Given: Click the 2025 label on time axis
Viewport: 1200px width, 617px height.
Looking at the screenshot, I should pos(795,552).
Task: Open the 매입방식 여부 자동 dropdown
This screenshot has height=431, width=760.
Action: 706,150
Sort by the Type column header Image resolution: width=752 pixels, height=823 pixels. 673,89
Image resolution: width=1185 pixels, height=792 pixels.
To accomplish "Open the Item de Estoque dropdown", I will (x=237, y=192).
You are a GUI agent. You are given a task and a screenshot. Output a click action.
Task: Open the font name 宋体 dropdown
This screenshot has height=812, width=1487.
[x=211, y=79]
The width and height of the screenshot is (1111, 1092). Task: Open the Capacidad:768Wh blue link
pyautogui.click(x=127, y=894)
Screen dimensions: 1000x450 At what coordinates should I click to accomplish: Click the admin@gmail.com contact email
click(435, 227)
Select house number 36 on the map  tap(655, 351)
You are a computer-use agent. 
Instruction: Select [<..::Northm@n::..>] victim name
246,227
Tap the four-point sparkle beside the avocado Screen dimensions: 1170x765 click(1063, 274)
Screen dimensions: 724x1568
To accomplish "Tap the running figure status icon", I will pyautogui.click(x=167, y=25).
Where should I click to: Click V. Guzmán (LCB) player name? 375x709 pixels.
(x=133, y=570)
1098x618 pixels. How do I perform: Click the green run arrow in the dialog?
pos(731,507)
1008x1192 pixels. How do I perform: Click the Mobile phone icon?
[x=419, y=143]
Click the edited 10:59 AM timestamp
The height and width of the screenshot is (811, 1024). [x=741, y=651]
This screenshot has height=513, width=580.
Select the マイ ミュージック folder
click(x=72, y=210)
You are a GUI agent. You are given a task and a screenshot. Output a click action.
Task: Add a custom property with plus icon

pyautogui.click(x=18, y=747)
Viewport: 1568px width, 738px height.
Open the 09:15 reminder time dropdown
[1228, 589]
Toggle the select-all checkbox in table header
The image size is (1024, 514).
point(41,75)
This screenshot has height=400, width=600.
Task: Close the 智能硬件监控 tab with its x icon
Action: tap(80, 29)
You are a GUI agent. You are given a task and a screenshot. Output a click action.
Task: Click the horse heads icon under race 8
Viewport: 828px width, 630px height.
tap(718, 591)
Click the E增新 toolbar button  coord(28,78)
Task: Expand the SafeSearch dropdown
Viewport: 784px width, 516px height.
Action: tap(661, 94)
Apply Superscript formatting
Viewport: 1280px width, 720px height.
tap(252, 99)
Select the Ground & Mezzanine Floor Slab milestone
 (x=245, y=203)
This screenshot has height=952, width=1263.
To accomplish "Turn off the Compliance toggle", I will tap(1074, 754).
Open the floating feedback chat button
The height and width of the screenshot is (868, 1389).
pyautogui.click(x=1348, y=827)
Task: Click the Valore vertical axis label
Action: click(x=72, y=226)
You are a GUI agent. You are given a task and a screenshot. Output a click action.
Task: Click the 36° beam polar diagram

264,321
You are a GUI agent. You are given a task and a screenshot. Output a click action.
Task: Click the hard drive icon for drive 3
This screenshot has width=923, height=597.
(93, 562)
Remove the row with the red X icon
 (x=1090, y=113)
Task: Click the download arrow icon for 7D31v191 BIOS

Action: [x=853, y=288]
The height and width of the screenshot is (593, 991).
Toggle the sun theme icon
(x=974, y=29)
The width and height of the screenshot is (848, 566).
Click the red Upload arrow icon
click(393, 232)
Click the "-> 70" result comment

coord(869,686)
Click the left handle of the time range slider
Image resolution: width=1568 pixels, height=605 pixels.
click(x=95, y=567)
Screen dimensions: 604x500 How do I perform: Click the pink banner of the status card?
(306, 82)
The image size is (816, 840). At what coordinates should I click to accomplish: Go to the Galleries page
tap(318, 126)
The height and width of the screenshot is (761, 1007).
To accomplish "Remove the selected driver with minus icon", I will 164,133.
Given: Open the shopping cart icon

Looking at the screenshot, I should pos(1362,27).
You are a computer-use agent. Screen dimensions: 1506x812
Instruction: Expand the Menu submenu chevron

▶ Task to carry out:
The reply should be nothing but the number of lines in the listing above that include "Expand".

▶ Task output:
2